▶ Your instructions: Every line from the one containing "Viewport: 646px width, 421px height." down to the last line of the listing below should be restated exactly, and nothing else.

(Beginning of Provided information)

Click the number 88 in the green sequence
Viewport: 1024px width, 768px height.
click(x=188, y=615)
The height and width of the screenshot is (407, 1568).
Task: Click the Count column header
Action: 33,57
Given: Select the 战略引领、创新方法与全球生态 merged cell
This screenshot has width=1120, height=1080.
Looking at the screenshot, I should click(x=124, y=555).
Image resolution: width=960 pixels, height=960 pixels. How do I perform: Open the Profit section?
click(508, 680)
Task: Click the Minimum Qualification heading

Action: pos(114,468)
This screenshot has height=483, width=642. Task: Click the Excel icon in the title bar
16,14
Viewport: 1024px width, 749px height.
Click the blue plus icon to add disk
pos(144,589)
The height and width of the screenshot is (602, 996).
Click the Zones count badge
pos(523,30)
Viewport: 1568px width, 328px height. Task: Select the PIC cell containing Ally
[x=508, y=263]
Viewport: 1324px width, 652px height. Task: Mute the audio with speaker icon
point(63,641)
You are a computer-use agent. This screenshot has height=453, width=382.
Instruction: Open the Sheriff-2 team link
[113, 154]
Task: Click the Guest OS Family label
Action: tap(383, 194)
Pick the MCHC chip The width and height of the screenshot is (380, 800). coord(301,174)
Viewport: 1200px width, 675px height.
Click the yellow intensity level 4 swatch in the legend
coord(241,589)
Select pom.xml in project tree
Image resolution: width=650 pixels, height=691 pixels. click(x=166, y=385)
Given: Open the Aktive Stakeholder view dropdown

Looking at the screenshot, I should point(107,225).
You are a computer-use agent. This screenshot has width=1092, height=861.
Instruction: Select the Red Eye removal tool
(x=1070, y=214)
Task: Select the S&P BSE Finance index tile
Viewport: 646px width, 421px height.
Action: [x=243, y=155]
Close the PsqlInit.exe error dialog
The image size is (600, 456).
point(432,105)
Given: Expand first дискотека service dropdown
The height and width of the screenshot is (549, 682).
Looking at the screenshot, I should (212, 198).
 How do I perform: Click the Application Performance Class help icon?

(End of Provided information)

▶ Solution to the exercise:
Viewport: 646px width, 421px height.
Action: [x=243, y=155]
Close the PsqlInit.exe error dialog
The image size is (600, 456).
point(432,105)
Given: Expand first дискотека service dropdown
The height and width of the screenshot is (549, 682).
Looking at the screenshot, I should (212, 198).
 How do I perform: Click the Application Performance Class help icon?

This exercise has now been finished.